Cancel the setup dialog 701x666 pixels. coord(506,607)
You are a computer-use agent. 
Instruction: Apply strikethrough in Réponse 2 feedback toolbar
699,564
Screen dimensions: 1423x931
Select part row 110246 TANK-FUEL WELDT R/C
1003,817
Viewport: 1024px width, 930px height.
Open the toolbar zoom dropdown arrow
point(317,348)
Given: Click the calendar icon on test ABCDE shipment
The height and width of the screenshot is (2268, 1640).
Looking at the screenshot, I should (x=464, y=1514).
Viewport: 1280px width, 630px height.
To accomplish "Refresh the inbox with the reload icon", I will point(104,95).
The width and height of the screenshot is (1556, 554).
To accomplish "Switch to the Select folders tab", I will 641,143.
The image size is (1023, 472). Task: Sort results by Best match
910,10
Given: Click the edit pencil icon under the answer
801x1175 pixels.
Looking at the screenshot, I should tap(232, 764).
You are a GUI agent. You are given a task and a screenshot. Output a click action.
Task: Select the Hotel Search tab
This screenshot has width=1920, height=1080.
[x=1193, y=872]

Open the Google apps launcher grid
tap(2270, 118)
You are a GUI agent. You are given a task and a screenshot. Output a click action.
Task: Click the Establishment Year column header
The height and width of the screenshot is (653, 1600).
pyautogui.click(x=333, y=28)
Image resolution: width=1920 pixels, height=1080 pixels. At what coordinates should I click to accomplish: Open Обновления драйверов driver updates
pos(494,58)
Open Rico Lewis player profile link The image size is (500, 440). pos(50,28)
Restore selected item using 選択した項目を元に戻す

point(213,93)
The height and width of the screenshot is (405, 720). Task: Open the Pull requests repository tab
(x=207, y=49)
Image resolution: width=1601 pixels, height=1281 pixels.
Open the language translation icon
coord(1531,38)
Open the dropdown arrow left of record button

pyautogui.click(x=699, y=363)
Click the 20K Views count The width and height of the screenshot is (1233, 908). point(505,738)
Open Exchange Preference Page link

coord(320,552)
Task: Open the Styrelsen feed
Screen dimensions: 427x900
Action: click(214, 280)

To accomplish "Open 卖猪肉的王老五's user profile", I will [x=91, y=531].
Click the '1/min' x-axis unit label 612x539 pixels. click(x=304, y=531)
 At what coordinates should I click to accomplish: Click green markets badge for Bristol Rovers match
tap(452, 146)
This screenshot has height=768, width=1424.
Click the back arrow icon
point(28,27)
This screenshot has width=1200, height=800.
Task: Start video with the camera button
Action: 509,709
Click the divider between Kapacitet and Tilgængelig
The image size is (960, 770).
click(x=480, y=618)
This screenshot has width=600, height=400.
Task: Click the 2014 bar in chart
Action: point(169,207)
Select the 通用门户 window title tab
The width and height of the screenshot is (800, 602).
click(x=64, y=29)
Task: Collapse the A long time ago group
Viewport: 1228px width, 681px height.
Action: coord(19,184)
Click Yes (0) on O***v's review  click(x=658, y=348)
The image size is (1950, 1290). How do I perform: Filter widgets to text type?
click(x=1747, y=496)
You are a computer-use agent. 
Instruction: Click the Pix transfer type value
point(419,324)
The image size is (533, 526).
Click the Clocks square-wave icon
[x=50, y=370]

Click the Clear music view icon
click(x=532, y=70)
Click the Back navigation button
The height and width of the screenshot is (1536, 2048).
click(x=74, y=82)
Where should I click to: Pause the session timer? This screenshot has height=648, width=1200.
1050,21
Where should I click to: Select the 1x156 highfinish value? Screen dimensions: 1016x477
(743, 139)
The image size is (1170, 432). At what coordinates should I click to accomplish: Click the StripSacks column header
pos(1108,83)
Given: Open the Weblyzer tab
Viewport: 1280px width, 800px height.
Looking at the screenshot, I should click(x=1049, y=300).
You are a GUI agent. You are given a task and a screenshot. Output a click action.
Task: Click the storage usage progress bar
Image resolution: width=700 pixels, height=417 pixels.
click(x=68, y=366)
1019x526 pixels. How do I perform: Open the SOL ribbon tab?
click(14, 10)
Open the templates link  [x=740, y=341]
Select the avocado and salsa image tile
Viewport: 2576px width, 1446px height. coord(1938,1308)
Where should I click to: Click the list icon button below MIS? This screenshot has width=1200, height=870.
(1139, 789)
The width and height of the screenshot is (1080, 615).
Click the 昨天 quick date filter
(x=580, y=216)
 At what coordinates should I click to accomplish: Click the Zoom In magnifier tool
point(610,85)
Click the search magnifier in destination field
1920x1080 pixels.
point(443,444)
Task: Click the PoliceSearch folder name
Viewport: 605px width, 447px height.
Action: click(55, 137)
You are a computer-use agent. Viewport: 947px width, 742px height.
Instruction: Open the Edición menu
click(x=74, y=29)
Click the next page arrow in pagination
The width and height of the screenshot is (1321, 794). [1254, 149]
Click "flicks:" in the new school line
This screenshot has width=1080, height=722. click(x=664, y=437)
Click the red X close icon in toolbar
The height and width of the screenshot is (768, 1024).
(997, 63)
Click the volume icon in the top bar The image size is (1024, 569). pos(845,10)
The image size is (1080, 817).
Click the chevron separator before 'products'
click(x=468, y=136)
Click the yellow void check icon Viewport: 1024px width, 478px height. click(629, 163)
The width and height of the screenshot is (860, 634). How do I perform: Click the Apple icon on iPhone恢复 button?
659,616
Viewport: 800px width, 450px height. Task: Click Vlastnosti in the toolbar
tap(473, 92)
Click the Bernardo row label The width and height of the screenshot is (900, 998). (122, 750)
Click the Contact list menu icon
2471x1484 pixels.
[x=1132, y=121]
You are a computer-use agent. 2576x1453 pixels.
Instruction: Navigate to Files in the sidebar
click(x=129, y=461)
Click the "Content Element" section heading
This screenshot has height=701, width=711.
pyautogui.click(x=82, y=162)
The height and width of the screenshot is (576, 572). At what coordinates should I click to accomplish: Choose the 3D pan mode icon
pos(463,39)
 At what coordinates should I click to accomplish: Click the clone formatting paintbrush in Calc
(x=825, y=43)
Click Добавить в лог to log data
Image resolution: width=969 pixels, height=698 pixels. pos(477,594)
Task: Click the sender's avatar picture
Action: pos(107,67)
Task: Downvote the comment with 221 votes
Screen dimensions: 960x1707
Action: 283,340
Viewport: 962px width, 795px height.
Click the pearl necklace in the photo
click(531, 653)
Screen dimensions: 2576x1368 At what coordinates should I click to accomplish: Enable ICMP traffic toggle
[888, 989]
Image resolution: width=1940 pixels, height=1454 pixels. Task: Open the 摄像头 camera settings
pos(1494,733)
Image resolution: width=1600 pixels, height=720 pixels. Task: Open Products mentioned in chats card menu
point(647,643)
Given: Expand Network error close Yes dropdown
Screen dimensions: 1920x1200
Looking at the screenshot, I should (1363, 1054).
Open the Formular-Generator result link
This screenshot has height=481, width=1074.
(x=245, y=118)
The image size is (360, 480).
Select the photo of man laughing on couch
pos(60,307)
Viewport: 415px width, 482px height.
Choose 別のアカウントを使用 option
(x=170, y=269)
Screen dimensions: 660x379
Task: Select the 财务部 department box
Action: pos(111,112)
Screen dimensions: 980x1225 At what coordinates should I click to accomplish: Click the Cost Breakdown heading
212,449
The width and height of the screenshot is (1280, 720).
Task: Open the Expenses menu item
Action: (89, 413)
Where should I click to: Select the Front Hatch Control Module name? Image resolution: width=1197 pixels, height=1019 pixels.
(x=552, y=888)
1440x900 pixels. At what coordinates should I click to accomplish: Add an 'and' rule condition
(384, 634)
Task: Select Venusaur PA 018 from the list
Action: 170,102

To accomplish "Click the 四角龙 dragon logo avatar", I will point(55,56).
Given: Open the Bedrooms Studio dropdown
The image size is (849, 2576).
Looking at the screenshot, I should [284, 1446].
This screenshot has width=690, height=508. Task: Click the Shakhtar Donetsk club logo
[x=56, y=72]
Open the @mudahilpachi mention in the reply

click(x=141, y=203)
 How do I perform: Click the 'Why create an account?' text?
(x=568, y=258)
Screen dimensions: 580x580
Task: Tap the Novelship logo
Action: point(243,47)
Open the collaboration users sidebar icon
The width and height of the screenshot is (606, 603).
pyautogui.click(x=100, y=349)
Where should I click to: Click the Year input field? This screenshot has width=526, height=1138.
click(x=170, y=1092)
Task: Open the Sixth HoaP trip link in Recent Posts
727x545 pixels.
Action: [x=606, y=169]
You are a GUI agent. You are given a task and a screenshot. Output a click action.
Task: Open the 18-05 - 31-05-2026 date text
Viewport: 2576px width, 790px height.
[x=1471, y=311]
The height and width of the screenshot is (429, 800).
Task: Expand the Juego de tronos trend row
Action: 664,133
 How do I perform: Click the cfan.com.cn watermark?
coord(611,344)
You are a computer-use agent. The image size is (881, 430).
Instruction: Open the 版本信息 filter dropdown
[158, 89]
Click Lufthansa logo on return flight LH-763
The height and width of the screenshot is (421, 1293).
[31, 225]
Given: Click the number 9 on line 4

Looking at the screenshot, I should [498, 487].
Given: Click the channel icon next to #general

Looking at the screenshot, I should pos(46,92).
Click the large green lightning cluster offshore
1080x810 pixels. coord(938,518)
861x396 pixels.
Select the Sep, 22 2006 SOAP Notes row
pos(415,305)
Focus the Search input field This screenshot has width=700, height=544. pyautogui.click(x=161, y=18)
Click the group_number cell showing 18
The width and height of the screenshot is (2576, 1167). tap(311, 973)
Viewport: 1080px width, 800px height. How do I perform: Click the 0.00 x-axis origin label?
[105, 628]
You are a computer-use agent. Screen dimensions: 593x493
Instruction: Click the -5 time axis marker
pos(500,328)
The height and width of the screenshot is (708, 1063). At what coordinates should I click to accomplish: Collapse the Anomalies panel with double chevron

::::::::::

What you will do
Rewrite the stretch of the listing from the line containing "Where should I click to: Click the Year" through the line containing "coord(611,344)", substituting "Display" for "Viewport" and leaving everything else unchanged.

Output of the task
Where should I click to: Click the Year input field? This screenshot has width=526, height=1138.
click(x=170, y=1092)
Task: Open the Sixth HoaP trip link in Recent Posts
727x545 pixels.
Action: [x=606, y=169]
You are a GUI agent. You are given a task and a screenshot. Output a click action.
Task: Open the 18-05 - 31-05-2026 date text
Display: 2576px width, 790px height.
[x=1471, y=311]
The height and width of the screenshot is (429, 800).
Task: Expand the Juego de tronos trend row
Action: 664,133
 How do I perform: Click the cfan.com.cn watermark?
coord(611,344)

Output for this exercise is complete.